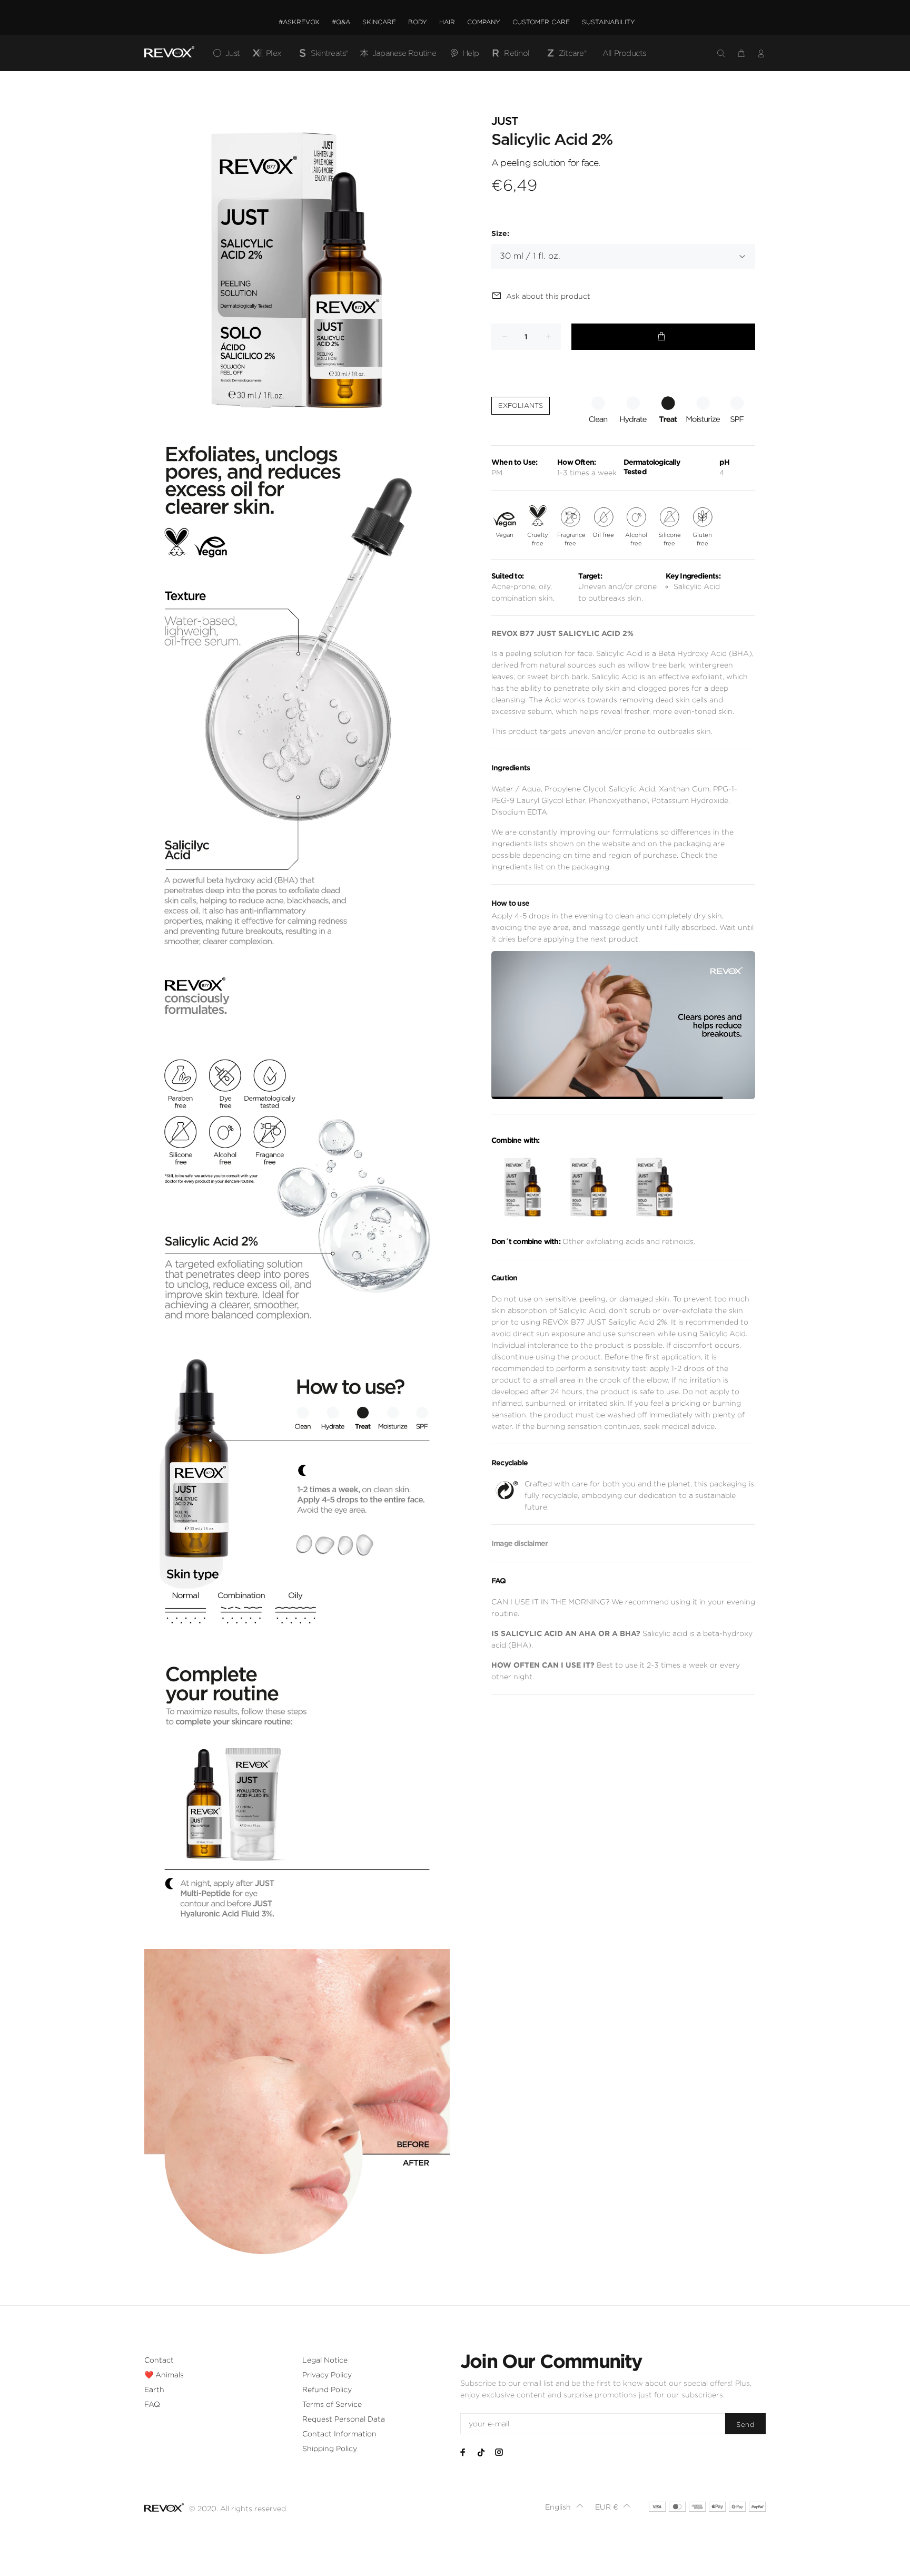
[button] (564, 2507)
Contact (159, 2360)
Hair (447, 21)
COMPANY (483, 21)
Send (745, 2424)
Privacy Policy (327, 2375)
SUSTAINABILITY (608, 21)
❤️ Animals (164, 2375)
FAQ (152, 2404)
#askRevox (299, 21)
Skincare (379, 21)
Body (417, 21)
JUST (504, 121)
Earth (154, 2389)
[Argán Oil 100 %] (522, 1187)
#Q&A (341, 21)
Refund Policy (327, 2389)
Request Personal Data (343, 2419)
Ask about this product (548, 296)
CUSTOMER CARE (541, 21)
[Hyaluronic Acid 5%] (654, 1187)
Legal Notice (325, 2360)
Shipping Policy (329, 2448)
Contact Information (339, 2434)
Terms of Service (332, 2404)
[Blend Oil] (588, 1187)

┄┄┄┄┄┄┄┄┄┄

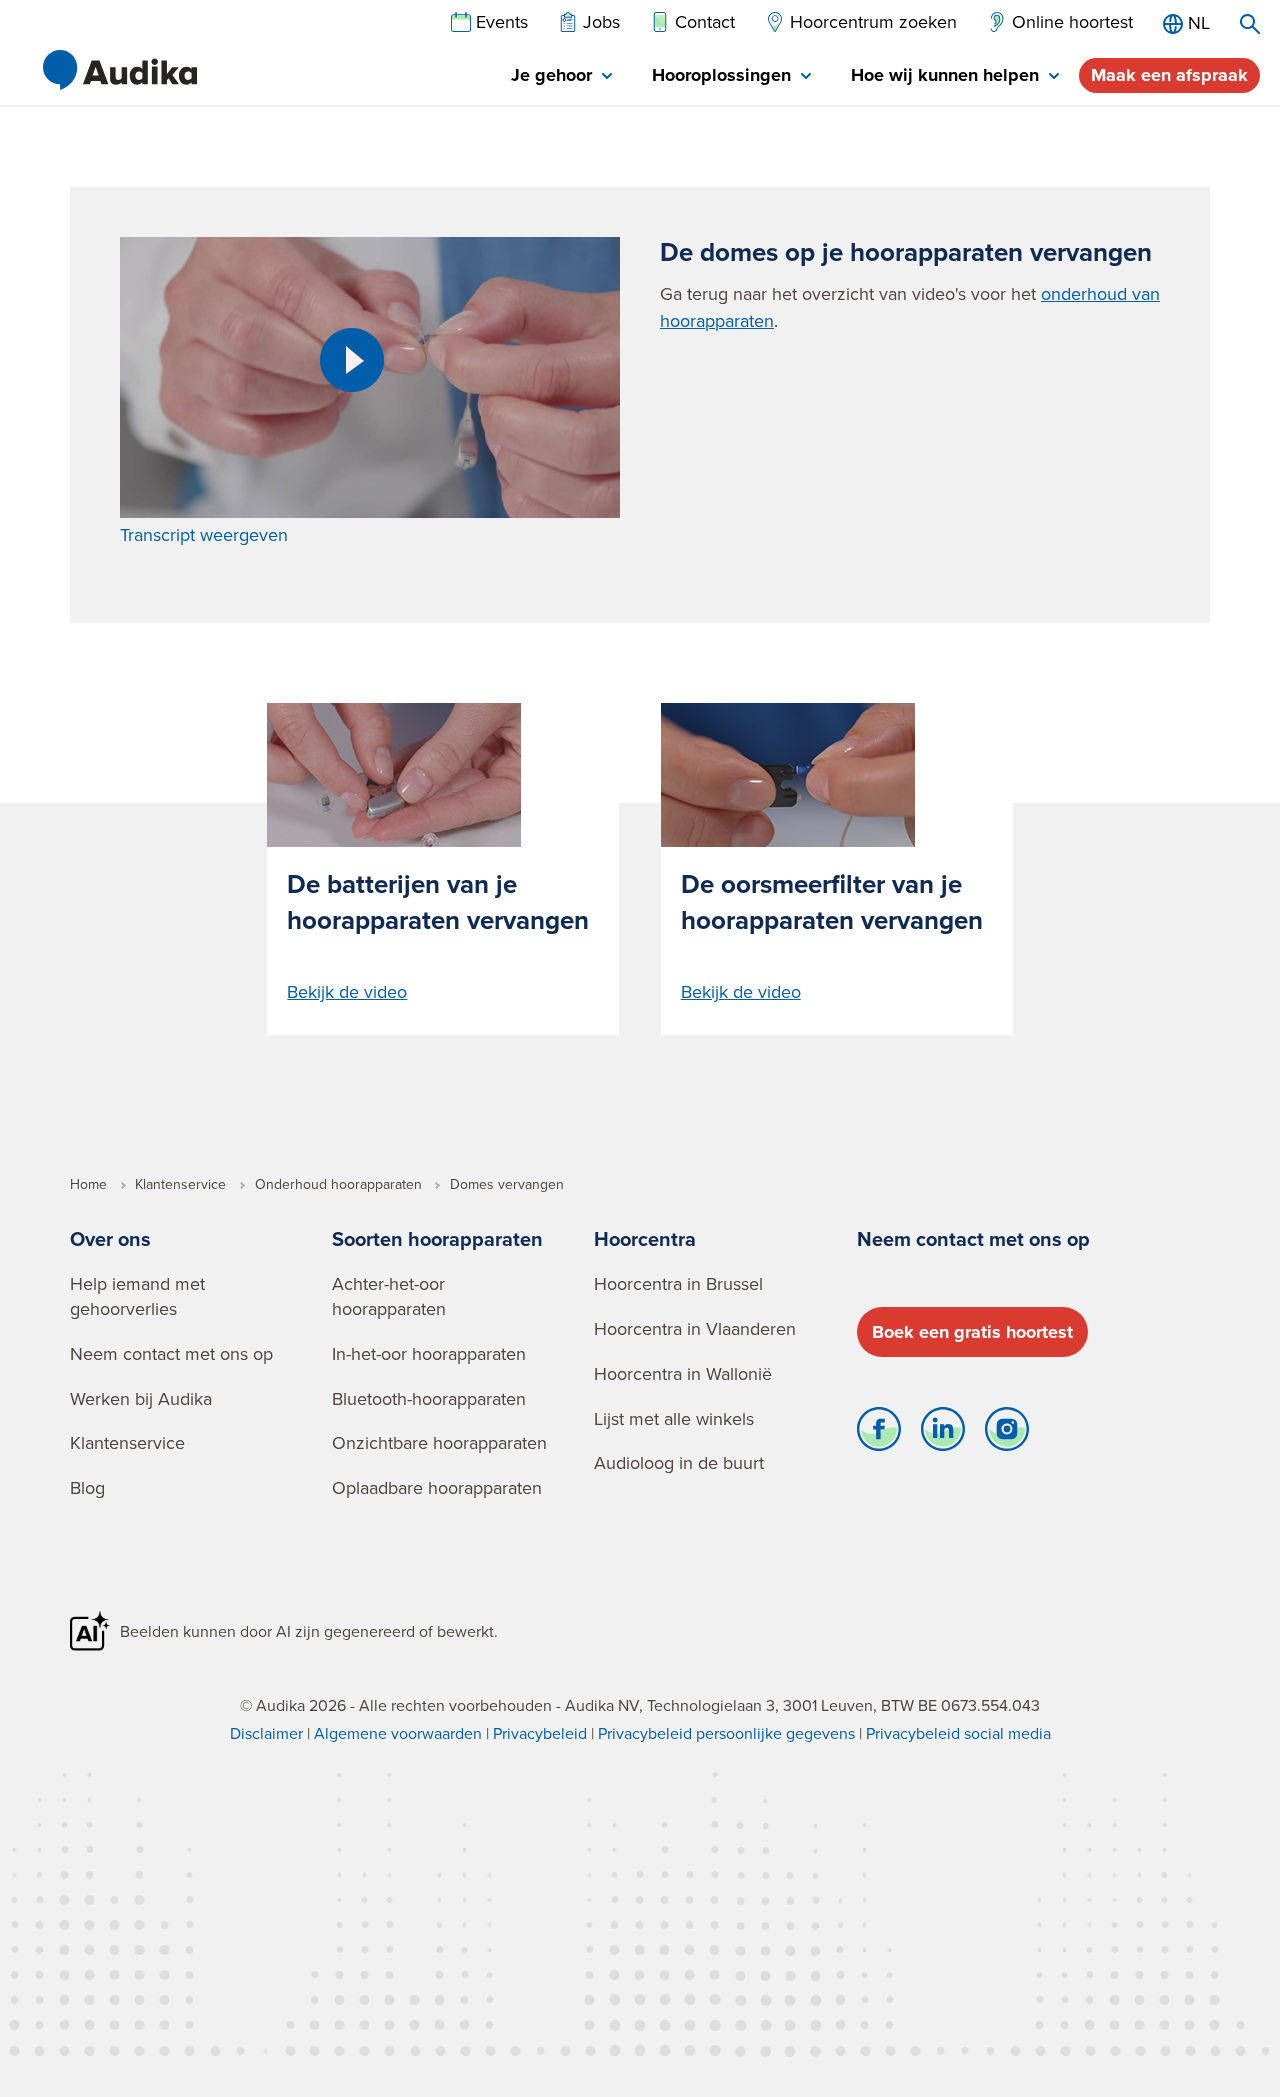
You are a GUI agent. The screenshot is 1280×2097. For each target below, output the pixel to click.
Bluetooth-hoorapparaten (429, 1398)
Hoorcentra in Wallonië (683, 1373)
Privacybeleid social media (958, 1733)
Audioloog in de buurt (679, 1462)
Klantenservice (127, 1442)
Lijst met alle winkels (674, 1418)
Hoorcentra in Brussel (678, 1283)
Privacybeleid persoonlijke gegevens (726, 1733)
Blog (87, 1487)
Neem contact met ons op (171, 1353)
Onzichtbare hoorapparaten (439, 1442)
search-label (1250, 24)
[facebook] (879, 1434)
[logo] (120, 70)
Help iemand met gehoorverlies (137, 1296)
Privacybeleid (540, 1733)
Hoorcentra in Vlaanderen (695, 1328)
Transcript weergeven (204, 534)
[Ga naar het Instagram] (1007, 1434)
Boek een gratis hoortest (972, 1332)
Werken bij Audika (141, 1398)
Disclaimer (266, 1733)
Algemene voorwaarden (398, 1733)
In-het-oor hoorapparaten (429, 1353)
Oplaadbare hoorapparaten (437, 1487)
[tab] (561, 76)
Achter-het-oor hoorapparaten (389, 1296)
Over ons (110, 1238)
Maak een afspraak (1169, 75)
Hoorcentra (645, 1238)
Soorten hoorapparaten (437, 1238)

┄┄┄┄┄┄┄┄┄┄

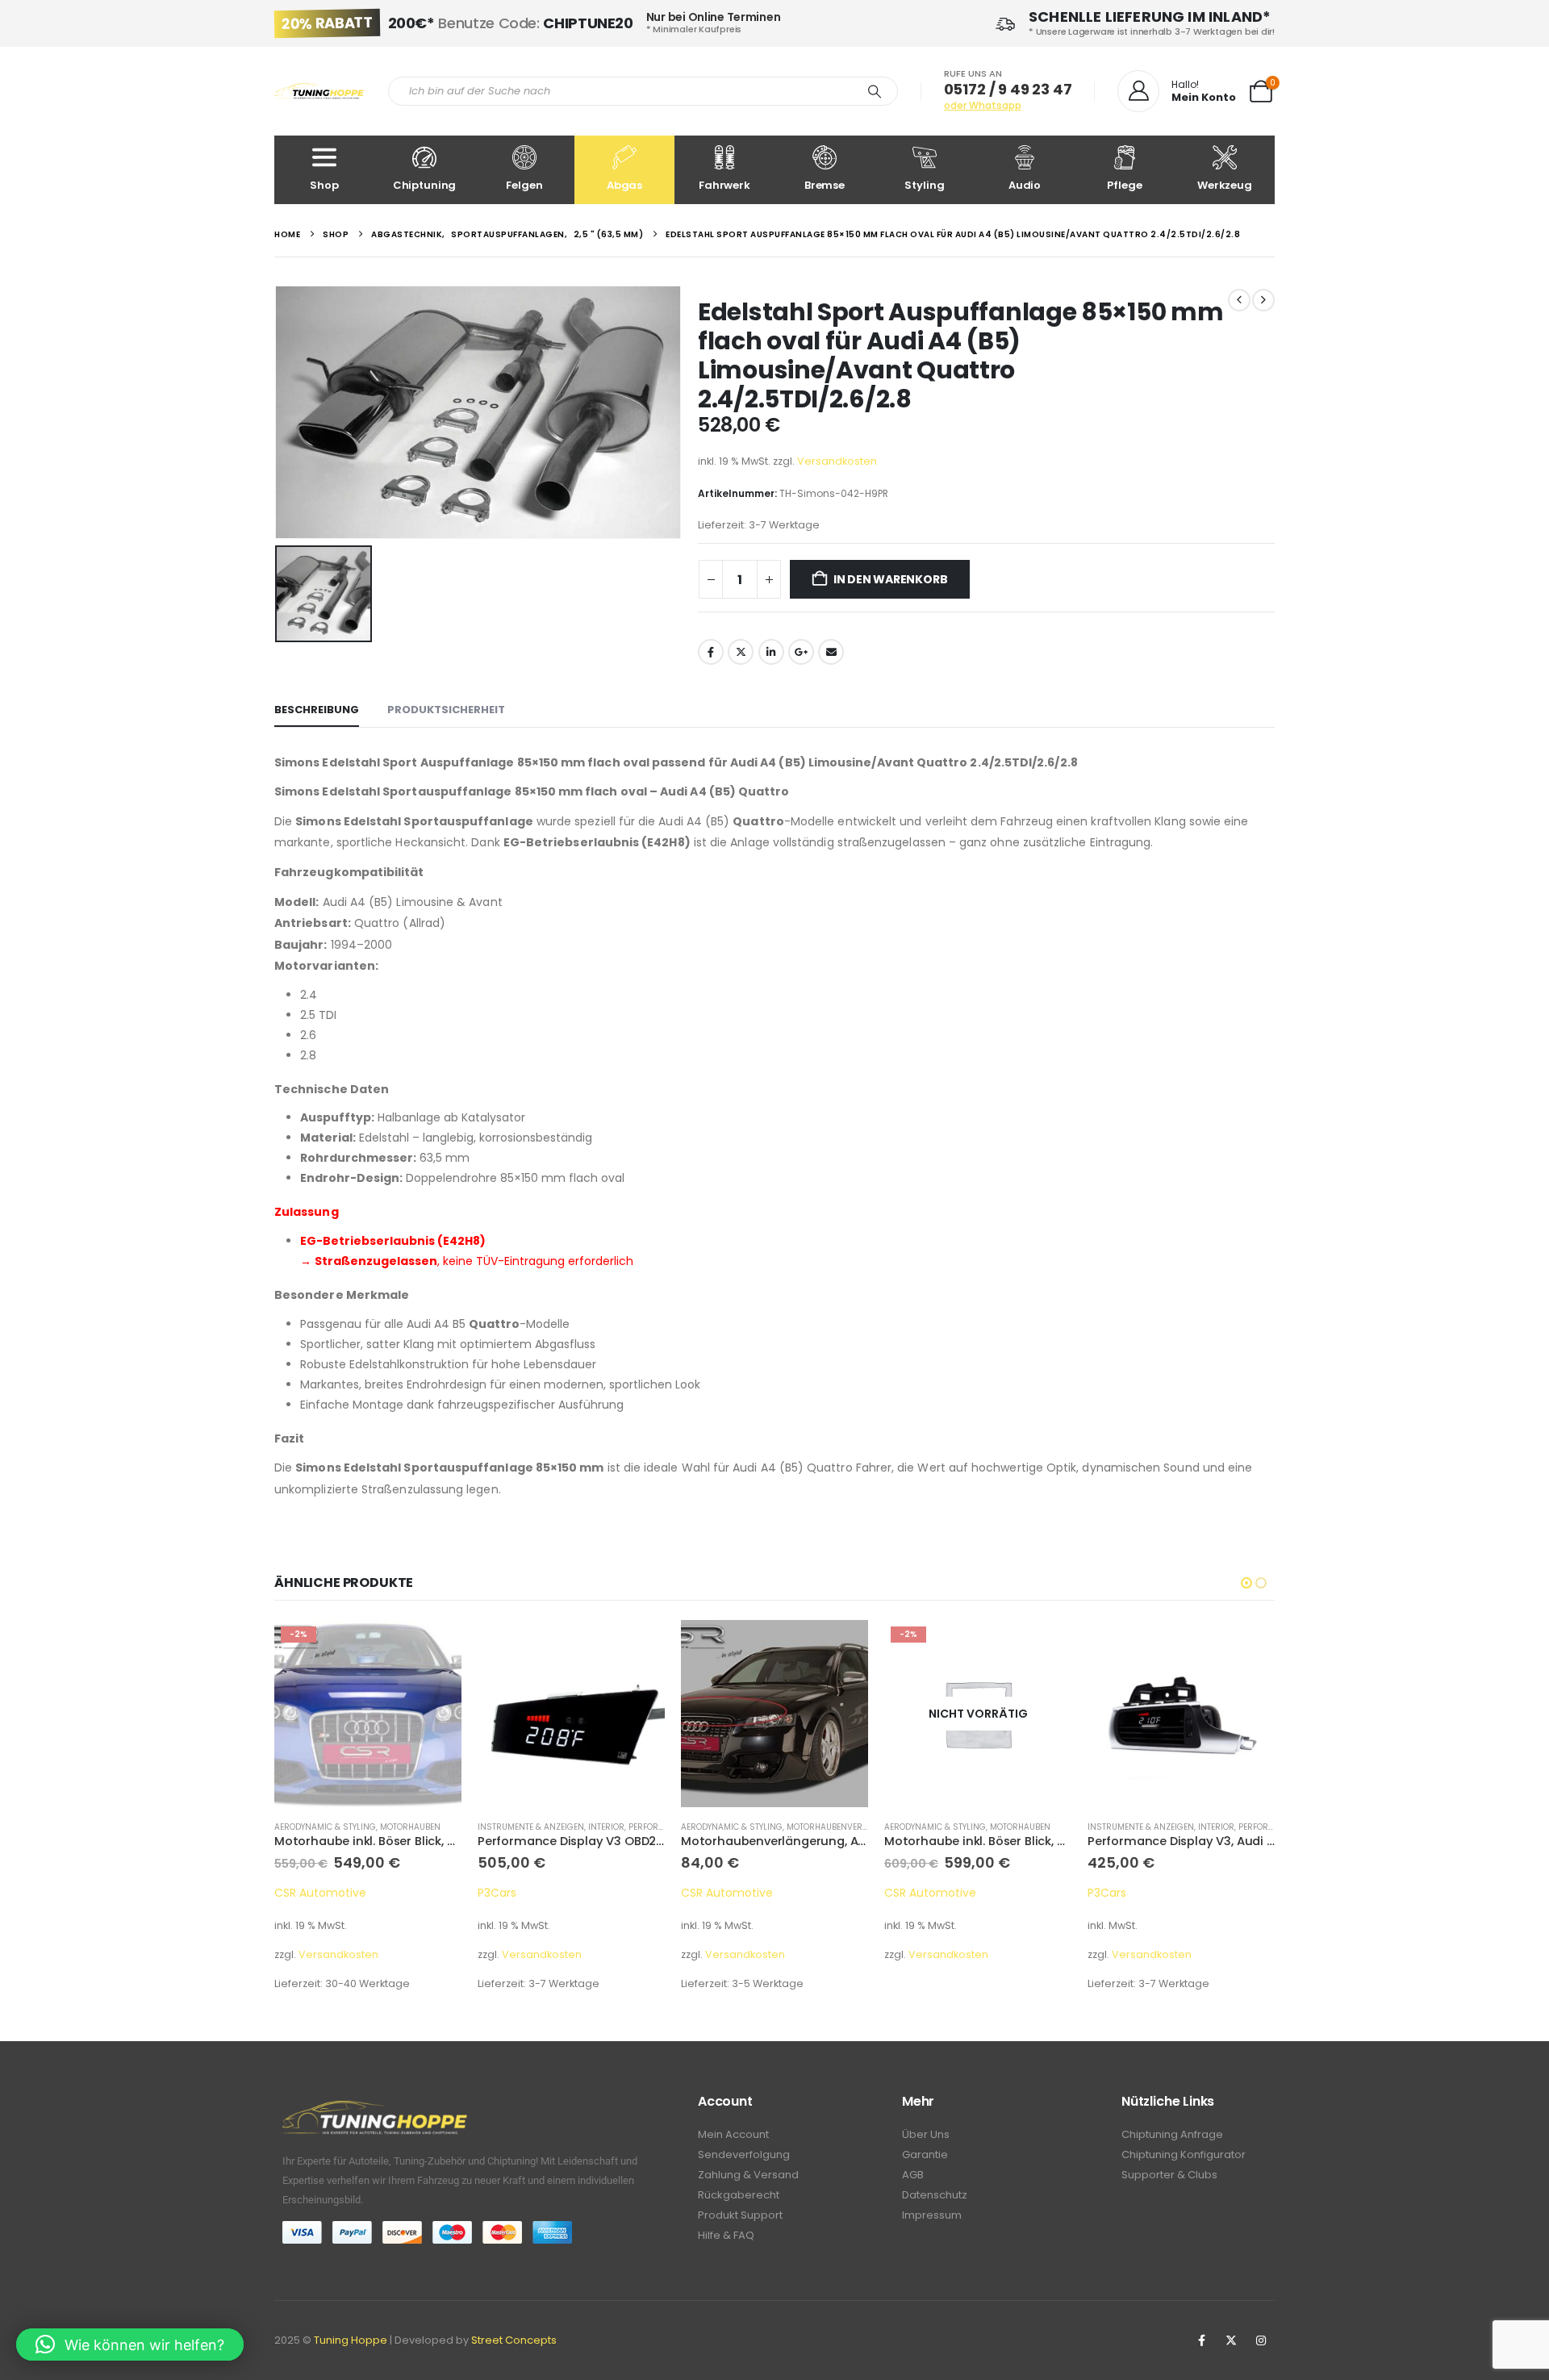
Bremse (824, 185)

┄┄┄┄┄┄┄┄┄┄

* _WORK TO COMPLETE_: In the data above, find the line that contains "[button] (564, 2507)" and the line that contains "[Blend Oil] (588, 1187)". Repeat exactly those lines and every line between them, and only those.

* _RESULT_:
[button] (564, 2507)
Contact (159, 2360)
Hair (447, 21)
COMPANY (483, 21)
Send (745, 2424)
Privacy Policy (327, 2375)
SUSTAINABILITY (608, 21)
❤️ Animals (164, 2375)
FAQ (152, 2404)
#askRevox (299, 21)
Skincare (379, 21)
Body (417, 21)
JUST (504, 121)
Earth (154, 2389)
[Argán Oil 100 %] (522, 1187)
#Q&A (341, 21)
Refund Policy (327, 2389)
Request Personal Data (343, 2419)
Ask about this product (548, 296)
CUSTOMER CARE (541, 21)
[Hyaluronic Acid 5%] (654, 1187)
Legal Notice (325, 2360)
Shipping Policy (329, 2448)
Contact Information (339, 2434)
Terms of Service (332, 2404)
[Blend Oil] (588, 1187)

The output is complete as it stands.